Alvaro Arancibia Tagle, Cité Housing in Santiago de Chile (Projective Cities, 2013)
Date: 10/2/2016
Time: 10:20 am to 6:30 pm
Venue: Lecture Hall
The symposium organised by the Projective Cities programme brings together urban educators to discuss how new practices and research have changed urban design conventions and disciplinary assumptions. This is a discussion not only important to urban researchers, but all architects involved in the different scales of designing the built environment.
While the term ‘urban design’ originates from a conference at the Harvard Graduate School of Design in 1956, this was not the first time that the urban was defined as a problem arising between planning and design. Ildefons Cerdà already recognised this a century earlier when coining the term ‘urbanisation’. Also, rather than considering urban design as an academic field with practical orientation that operates between architecture, landscape architecture and planning as an inter-, intra, multi- or cross-disciplinary practice, what if its value is not a management of differences, but the instrumentalisation of conflicts?
The resurgence of urban design education and research is only partially explained by global urbanisation, or the failure of other design disciplines to make meaningful claims to ‘urbanism’. Contemporary urban research challenges the commonly held belief that the urban requires a homogenising intervention and process.
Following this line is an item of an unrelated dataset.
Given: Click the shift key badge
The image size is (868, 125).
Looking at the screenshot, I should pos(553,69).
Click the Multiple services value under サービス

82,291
The approach of unifying the urban through ideas of place-making, nostalgia for past public spaces, or the codification of ‘good’ urban form is no longer tenable. Instead, richer multi-scalar design research enquiries are emerging, which, for example, make a simultaneous consideration of domesticity, typology, morphology, infrastructure and territory possible. A particular strength of urban design hereby is a framing of abstract contexts such as policy, legal frameworks and planning through considerations of specific constituencies, urban plans, design frameworks, design proposals and physical implementation.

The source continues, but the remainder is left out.